Dans ce contexte, la valorisation des PFNL ne saurait se résumer à des enjeux économiques. Elle repose également sur la reconnaissance et la transmission des savoirs traditionnels détenus par les populations « indigènes » et rurales. Ces connaissances, souvent transmises oralement, représentent un patrimoine immatériel majeur pour la préservation des écosystèmes. Plusieurs ONGs comme OELO ou Mbou-Mon-Tour œuvrent déjà pour documenter ces pratiques et sensibiliser les communautés à une gestion durable des ressources. Pourtant, leurs actions, bien que précieuses, restent isolées et peu soutenues. Or, sans reconnaissance des savoirs autochtones, la filière PFNL risque d’être vidée de son âme et de sa durabilité. Ce, d’autant plus que l’arrivée des investissements étrangers dans ce secteur, si elle n’est pas encadrée, pourrait créer des effets pervers.

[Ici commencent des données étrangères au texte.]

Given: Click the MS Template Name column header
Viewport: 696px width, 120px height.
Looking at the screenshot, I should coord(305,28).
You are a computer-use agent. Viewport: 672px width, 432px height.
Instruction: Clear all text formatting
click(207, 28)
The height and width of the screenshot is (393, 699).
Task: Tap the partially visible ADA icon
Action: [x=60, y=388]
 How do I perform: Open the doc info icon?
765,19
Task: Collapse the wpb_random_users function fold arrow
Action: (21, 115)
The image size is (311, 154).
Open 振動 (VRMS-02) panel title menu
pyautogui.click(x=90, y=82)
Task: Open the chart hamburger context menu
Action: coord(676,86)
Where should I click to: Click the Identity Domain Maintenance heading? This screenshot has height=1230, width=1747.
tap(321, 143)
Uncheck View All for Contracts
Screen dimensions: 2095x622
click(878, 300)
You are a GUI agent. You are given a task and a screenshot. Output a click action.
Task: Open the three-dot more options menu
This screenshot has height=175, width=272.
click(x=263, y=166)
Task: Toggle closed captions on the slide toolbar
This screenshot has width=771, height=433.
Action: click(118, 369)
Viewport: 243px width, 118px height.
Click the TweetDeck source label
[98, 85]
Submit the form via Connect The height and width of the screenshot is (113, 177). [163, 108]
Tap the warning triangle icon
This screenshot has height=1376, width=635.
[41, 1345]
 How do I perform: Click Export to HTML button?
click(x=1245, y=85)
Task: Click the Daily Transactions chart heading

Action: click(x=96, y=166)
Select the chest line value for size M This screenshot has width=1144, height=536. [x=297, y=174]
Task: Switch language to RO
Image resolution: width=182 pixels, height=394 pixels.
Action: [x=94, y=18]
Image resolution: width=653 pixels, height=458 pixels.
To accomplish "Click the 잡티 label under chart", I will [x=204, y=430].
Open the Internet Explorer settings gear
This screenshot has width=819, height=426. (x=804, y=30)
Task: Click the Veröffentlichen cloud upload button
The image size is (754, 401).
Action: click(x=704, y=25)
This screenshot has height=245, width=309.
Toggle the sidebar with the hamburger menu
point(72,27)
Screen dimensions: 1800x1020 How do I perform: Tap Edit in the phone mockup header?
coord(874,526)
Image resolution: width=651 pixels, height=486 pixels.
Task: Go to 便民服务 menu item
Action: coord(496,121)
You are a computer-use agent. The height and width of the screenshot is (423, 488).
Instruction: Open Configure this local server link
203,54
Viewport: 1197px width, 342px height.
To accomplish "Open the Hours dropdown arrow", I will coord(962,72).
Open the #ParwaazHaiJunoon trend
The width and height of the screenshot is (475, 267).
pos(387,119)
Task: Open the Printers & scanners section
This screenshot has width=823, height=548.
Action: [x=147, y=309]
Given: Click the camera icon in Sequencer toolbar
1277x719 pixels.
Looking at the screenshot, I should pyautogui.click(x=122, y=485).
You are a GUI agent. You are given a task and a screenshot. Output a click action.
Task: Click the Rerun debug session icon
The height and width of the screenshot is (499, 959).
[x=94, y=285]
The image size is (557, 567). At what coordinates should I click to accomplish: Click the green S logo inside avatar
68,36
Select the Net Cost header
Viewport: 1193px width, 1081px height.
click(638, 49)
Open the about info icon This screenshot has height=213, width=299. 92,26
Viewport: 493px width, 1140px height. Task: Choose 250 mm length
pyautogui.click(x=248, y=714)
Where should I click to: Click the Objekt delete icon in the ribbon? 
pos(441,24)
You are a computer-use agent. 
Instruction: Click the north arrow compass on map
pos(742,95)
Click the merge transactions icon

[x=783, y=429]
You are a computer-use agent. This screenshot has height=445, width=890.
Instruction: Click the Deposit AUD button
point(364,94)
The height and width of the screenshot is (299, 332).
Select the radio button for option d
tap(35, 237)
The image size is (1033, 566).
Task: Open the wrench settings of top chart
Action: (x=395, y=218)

La pression commerciale sur certaines espèces végétales devient préoccupante. Dans les provinces de l’Estuaire et du Haut-Ogooué, par exemple, la demande croissante pour des essences comme le Moabi ou l’Okoumé aromatique dépasse parfois leur capacité de régénération. En l’absence de régulation stricte, de cartographie des ressources ou de mécanismes de surveillance communautaire, le secteur court le risque de reproduire les dérives d’un modèle extractif peu soucieux de l’environnement. C’est dans ce contexte que s’inscrit la mission annoncée dans l’Ogooué-Lolo, qui réunira l’AGADEV, l’ANPN, la délégation de P4F et certains acteurs privés.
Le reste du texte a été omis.